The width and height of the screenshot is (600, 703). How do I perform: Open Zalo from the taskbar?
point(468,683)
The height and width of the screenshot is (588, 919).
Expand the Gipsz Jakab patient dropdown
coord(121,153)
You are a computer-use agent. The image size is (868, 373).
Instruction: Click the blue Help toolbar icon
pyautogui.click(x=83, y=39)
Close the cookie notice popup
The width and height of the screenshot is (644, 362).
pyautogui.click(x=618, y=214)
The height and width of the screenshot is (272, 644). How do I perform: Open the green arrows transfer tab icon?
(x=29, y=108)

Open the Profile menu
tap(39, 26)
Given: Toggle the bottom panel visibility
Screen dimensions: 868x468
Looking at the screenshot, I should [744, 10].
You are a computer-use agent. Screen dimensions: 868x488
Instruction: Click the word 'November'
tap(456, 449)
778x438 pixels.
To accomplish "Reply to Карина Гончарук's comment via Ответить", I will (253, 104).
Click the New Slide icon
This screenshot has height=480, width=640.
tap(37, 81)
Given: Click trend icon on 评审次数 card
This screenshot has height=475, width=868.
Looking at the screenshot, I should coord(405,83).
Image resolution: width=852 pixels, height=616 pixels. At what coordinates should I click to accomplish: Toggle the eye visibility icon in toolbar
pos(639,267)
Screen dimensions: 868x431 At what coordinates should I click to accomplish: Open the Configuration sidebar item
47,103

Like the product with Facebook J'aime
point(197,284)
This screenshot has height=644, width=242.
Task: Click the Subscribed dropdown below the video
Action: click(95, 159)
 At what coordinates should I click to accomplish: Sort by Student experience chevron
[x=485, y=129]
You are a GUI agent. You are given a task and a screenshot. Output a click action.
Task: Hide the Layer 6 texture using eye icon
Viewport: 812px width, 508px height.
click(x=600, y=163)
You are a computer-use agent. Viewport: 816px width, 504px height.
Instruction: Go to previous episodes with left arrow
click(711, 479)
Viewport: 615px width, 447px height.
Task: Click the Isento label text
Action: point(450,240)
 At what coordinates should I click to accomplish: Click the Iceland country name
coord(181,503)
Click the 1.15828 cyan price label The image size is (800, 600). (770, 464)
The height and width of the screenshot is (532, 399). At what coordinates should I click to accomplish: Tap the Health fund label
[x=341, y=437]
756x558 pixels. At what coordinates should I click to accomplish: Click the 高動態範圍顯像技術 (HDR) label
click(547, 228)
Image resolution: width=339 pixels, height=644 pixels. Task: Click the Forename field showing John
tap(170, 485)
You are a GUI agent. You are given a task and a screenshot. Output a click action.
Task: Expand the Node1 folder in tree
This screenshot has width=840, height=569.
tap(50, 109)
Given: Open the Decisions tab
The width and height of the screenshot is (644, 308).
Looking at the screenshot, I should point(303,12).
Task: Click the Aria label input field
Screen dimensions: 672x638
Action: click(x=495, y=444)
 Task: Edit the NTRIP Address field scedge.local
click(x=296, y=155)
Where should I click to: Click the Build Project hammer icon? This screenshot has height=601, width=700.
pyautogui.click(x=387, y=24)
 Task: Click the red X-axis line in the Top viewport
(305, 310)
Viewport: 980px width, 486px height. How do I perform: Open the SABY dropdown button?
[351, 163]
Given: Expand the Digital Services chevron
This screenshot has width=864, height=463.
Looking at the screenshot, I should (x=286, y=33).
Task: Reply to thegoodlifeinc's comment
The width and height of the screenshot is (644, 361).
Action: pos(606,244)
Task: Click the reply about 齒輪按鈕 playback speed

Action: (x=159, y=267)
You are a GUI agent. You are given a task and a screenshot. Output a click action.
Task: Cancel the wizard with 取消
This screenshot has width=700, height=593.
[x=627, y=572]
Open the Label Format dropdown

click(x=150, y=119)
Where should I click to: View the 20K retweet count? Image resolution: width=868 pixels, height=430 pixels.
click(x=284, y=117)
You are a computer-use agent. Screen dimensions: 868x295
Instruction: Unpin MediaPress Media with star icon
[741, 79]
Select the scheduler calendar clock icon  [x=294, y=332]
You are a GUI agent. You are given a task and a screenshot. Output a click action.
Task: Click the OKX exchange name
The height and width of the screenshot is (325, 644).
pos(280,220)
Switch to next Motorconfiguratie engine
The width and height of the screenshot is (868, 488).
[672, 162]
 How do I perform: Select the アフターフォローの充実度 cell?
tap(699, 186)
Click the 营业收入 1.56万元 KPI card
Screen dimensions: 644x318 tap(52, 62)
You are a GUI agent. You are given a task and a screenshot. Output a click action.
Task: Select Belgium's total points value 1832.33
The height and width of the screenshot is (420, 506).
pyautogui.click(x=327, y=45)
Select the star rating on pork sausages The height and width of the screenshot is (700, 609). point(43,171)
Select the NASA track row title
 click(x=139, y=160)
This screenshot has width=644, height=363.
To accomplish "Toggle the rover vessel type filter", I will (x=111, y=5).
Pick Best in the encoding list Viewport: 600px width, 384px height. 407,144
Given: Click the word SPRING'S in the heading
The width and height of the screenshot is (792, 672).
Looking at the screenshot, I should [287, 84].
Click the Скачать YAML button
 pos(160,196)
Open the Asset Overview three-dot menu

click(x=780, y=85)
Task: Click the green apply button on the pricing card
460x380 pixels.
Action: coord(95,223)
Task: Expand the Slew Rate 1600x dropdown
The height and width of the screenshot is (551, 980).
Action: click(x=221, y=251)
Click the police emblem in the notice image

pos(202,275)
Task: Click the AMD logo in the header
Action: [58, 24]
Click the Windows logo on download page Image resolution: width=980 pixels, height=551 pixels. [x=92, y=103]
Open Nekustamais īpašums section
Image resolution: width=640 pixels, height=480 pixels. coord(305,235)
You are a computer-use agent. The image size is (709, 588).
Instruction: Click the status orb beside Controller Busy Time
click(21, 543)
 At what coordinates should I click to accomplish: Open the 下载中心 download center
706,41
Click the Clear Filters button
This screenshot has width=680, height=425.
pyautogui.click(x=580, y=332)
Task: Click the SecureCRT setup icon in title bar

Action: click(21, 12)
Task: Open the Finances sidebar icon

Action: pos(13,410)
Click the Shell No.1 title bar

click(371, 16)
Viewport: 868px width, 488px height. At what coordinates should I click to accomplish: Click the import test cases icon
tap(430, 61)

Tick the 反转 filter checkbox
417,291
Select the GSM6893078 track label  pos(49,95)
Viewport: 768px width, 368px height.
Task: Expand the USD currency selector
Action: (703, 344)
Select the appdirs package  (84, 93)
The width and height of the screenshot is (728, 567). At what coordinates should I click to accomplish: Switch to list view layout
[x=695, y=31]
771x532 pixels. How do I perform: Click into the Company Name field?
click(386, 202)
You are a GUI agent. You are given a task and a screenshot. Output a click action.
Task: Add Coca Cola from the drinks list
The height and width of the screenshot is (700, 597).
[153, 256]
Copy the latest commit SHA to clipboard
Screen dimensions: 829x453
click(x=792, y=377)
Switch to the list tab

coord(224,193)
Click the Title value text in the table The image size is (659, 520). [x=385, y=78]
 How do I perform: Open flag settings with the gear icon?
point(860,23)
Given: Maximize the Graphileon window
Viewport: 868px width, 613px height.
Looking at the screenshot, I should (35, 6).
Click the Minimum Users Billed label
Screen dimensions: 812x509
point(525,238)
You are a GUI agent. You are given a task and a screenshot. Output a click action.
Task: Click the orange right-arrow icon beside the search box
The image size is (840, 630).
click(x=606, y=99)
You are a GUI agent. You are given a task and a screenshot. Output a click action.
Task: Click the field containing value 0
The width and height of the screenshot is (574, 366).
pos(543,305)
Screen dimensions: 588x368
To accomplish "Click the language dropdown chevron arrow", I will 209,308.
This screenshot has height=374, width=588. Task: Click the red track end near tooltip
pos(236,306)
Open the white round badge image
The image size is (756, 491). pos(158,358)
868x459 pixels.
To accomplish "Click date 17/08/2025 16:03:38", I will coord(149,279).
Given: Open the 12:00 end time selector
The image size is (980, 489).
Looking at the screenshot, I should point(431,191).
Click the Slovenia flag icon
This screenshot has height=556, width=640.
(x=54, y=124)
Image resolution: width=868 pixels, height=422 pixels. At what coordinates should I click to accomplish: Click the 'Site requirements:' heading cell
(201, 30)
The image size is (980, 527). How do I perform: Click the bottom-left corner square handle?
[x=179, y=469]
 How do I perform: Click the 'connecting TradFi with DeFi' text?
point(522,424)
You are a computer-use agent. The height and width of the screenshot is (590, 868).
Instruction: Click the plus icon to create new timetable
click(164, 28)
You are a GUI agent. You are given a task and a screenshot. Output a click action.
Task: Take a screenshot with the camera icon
○ ○ ○
**INSTRUCTIONS TO FOLLOW**
The output should be exactly the lines above from the line containing "Switch to the list tab" to the line containing "Given: Maximize the Graphileon window", inclusive, with no other lines.

**ANSWER SPACE**
Switch to the list tab

coord(224,193)
Click the Title value text in the table The image size is (659, 520). [x=385, y=78]
 How do I perform: Open flag settings with the gear icon?
point(860,23)
Given: Maximize the Graphileon window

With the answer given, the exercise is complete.